53.
(Seville, Nov. 8, 1575)
Intellectual vision of the Lord’s nearness

On the octave day of All Saints I spent two or three very troublesome days over the remembrance of my great sins and because of some fears of my being persecuted that had no foundation, except that false testimony was going to be raised.1 And all the courage I usually have for suffering left me. Although I wanted to encourage myself, and I made acts and reflected that this suffering would be very beneficial to my soul, all these actions helped me little. For the fear didn’t go away, and what I felt was a vexing war. I chanced upon a letter in which my good father2 refers to what St.

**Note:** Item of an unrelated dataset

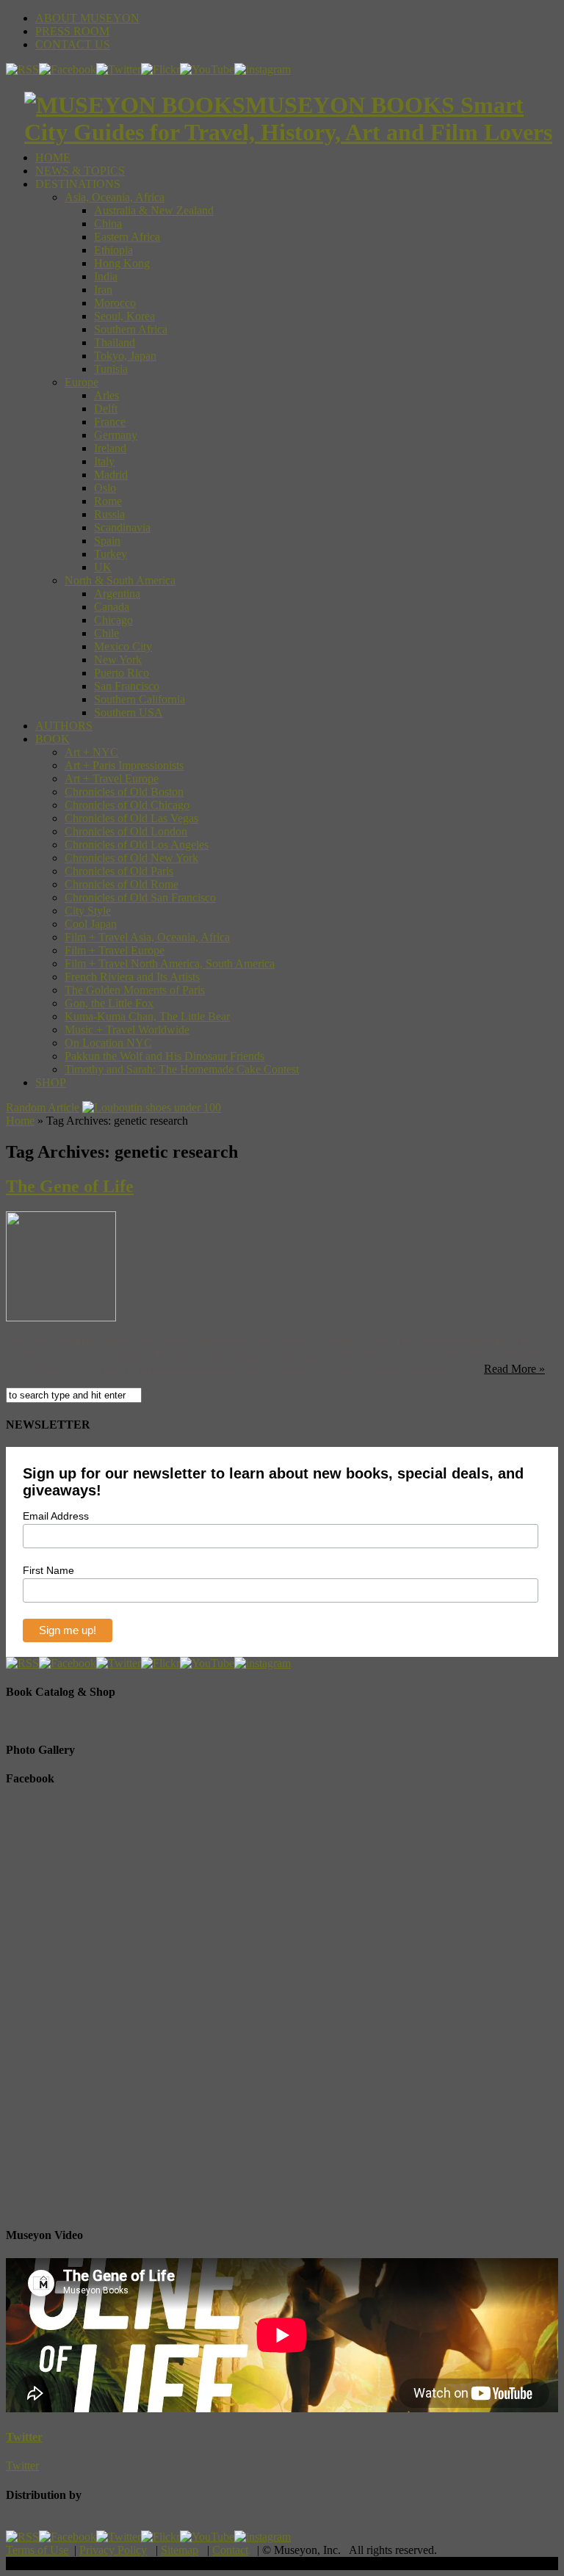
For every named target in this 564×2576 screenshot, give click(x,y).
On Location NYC (108, 1043)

Paul says, that God does not permit us to be tempted beyond what we can suffer.3 That comforted me a lot, but it wasn’t enough. Rather, the next day I became sorely afflicted in seeing I was without him, since I had no one to whom I could have recourse in this tribulation. It seemed to me I was living in great loneliness, and this loneliness increased when I saw that there was no one now but him who might give me comfort and that he had to be absent most of the time, which was a great torment to me.4

2. On the next night, while reading in a book a saying of St. Paul which began to console me, I was thinking of how present our Lord had previously been to me, for He had so truly seemed to be the living God. While I was thinking about this, He appeared in an intellectual vision, very deep within me, as though on the side where the heart is, and said: “Here I am, but I want you to see what little you can do without Me.”

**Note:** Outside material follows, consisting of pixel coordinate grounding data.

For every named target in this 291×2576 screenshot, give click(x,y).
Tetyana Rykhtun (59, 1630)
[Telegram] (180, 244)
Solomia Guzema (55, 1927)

3. I felt reassured right away, and all my fears were gone. While I was at Matins that same night, the Lord, through an intellectual vision so intense it almost seemed to be an imaginative one, placed Himself in my arms as in the painting of the fifth agony.5 This vision caused me great fear. For it was so clear, and He was so close to me that I wondered if it was an illusion. He told me: “Don’t be surprised by this, for My Father is with your soul in an incomparably greater union.”

This vision has so remained up till now. What I said of our Lord lasted more than a month. Now it is gone.